Sizzling Veggies: Achari Baingan
With winter just around the corner, vegetarians can look forward to a hot and spicy evolution of eggplant in this recipe, writes Chef Sanjay Patel.
(Above): Achari Baingan (eggplants) [Photo: SILICONEER]
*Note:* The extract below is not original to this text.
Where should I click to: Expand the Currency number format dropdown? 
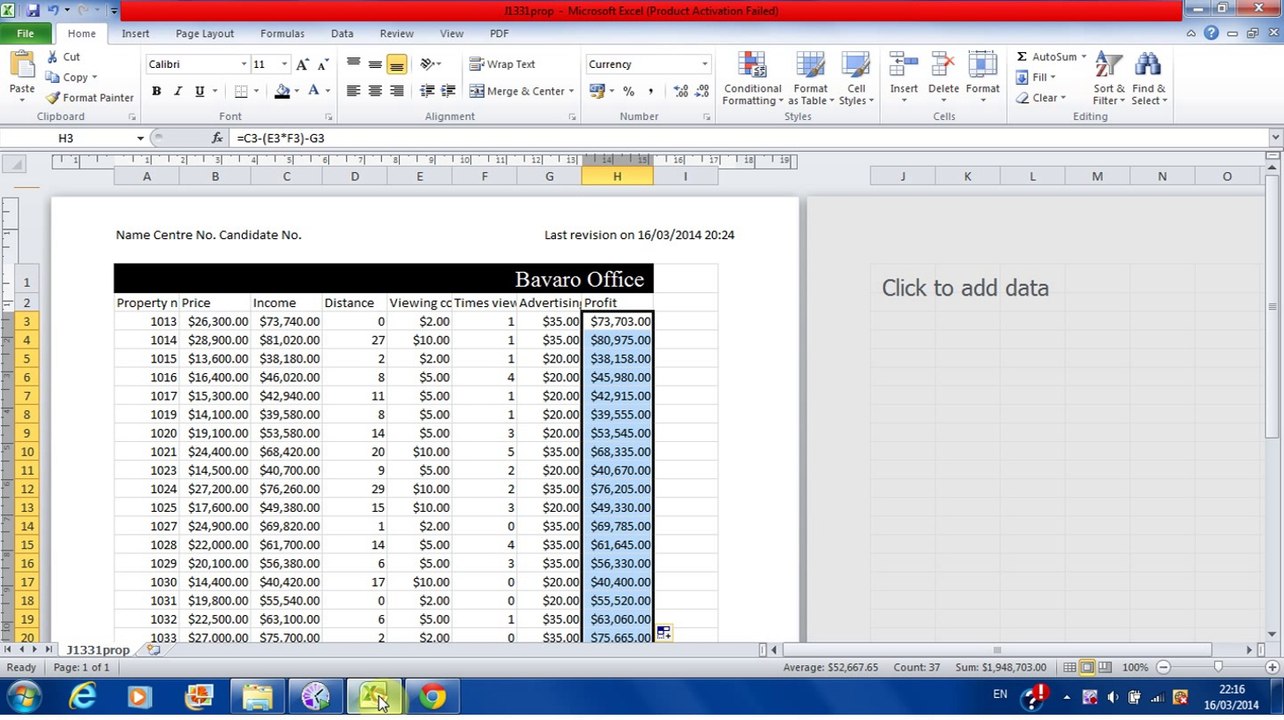(704, 64)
- To be mixed into a marinade
- 2 tbsp ginger-garlic paste
- 1 tsp chili powder
- 1/2 tsp turmeric powder
- salt to taste
- 1 tsp oil
- Other ingredients
- 2 cups eggplant, cut into 1” cubes
- oil for deep frying
- 1 tsp fennel seeds
- 1 tsp mustard seeds
- 1 tsp fenugreek seeds
- 1 tsp nigella seeds (kalonji)
- ½ tsp cumin seeds
- ½ tsp asafoetida (hing)
- 2 tbsp oil
- ½ cup sliced onions
- 1 tsp ginger-garlic paste
- 1 tsp chopped green chilies
- ½ tsp turmeric powder
- ½ tsp chili powder
- ½ tsp garam masala
- ½ tsp dried mango powder (amchur)
- salt to taste
- ¾ cup yogurt, whisked well
- ½ cup cream
- 3 tbsp chopped coriander leaves
Mix ginger-garlic paste, chili powder, turmeric powder, salt and oil to form a paste (marinade) and keep aside.
Add eggplants to the marinade and keep aside for 15 minutes. Heat oil in a pan and fry the eggplants till golden brown.
Mix fennel seeds, mustard seeds, fenugreek seeds, onion, cumin seeds and asafoetida (hing) in a small bowl. Heat oil in a pan and add the mixture.
When seeds crackle, add onions, ginger-garlic paste and green chilies and sauté till the onions turn translucent. Add the turmeric powder, chili powder, garam masala, dry mango powder and salt and sauté for 2 minutes. Add yogurt, fried eggplants and fresh cream and mix gently. Cook for 3-4 minutes.
Garnish with coriander leaves and serve hot with rice or rotis.